» **Work instruction**: Leaving out the pictures, copy each record below exactly.

[Dataset entries]
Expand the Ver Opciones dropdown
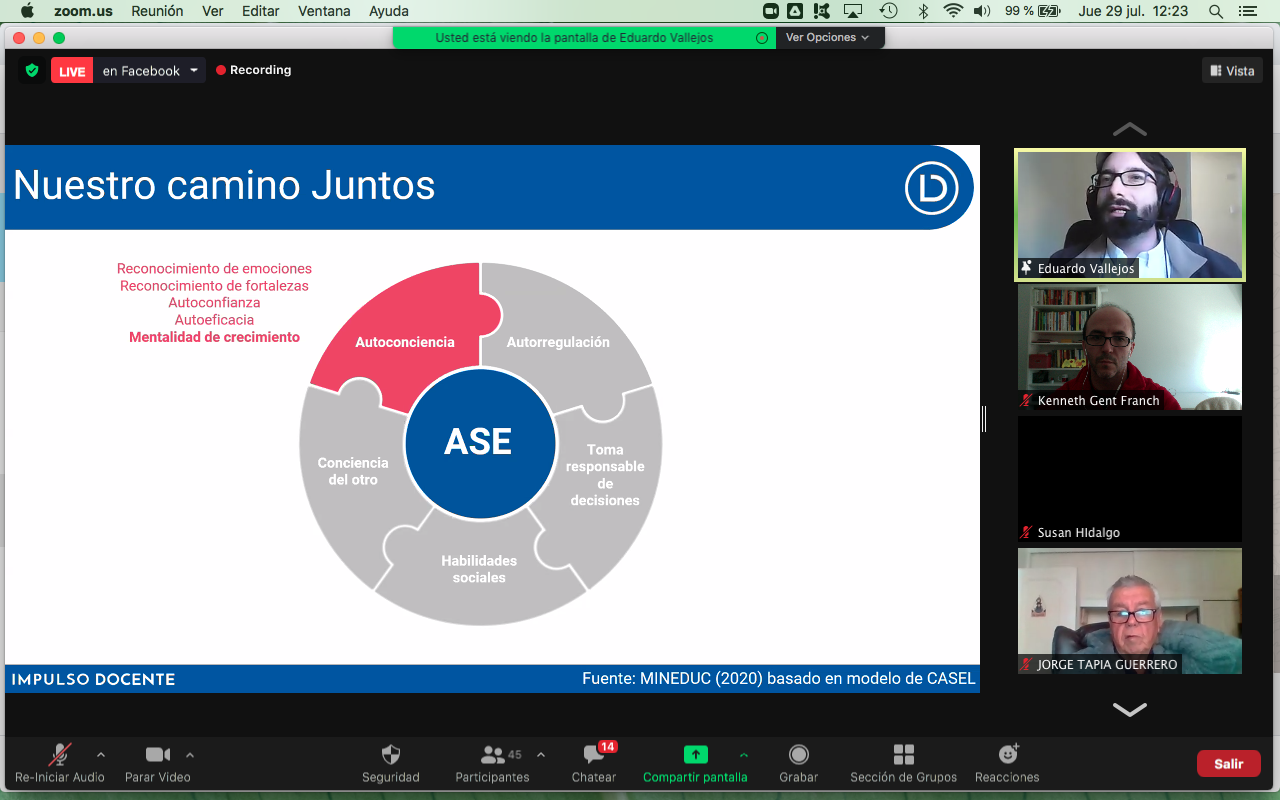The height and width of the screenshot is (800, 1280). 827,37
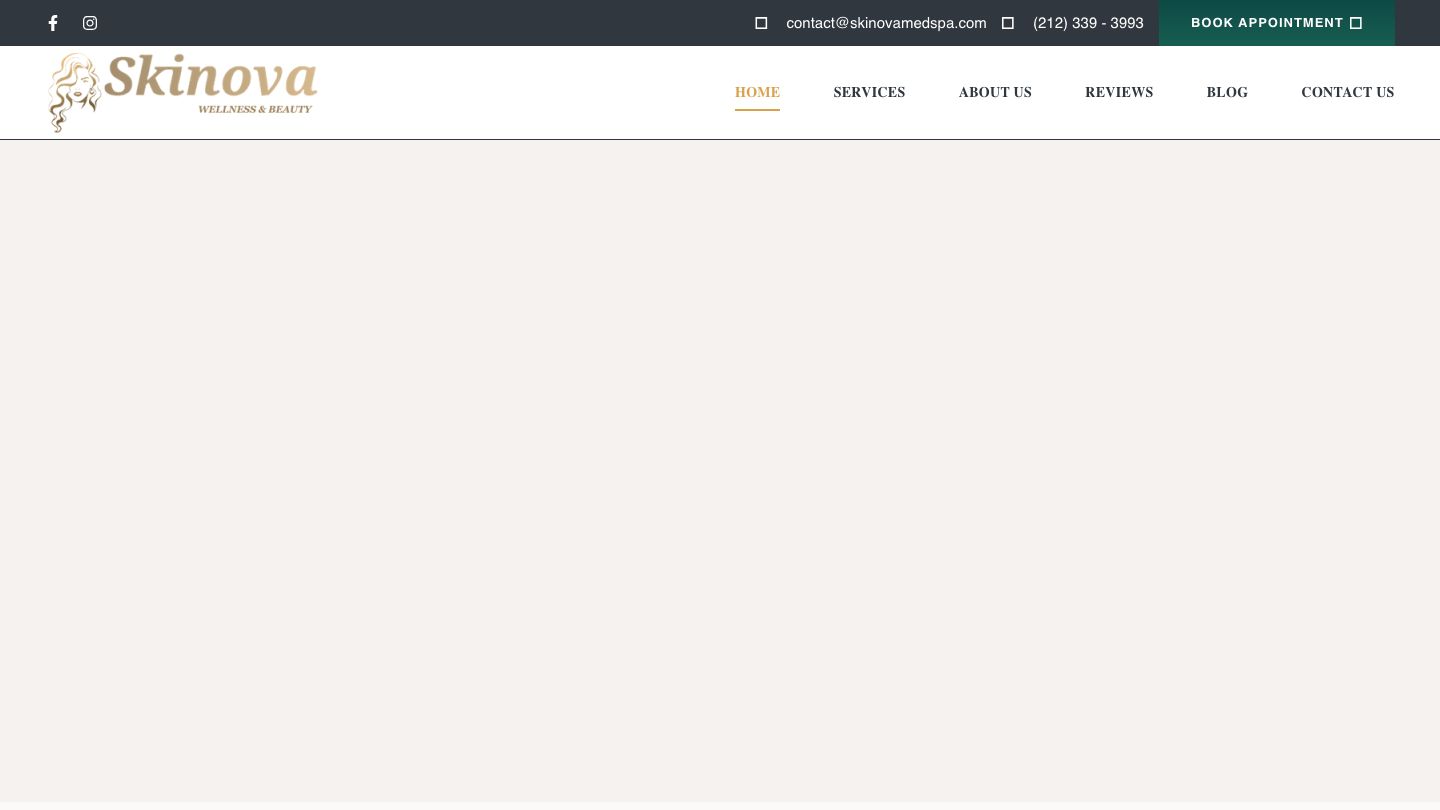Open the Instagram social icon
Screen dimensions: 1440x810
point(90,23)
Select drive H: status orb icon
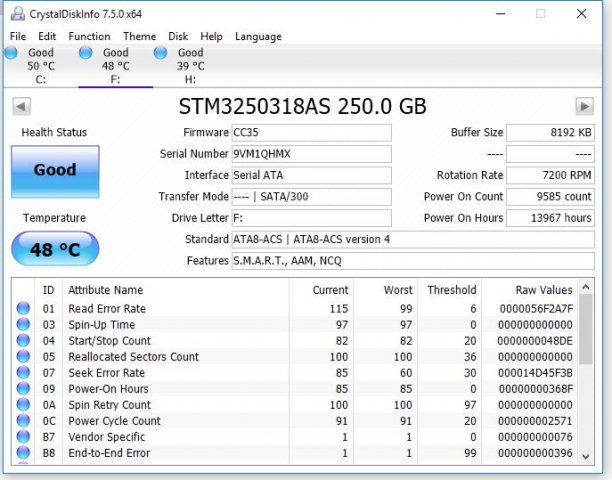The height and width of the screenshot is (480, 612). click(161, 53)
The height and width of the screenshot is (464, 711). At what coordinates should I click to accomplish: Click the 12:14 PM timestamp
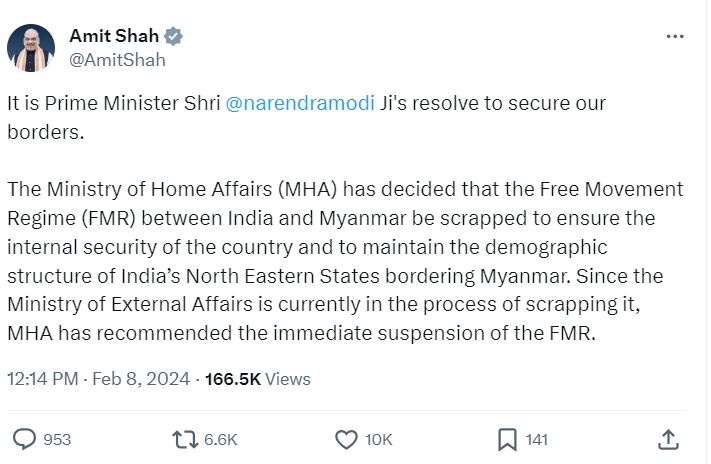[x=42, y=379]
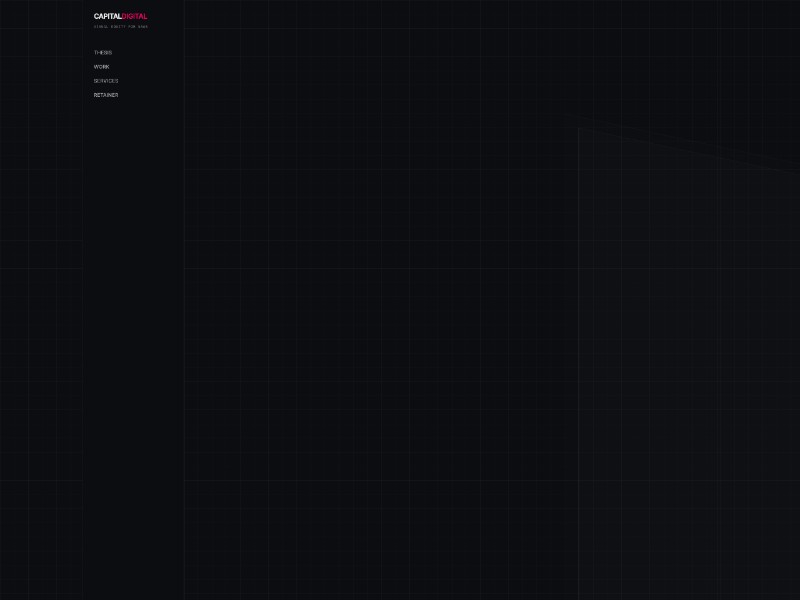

» **Solution to this exercise**:
Expand the Ver Opciones dropdown
The height and width of the screenshot is (800, 1280). 827,37
Open the Instagram social icon
Screen dimensions: 1440x810
point(90,23)
Select drive H: status orb icon
The height and width of the screenshot is (480, 612). click(161, 53)
The height and width of the screenshot is (464, 711). At what coordinates should I click to accomplish: Click the 12:14 PM timestamp
[x=42, y=379]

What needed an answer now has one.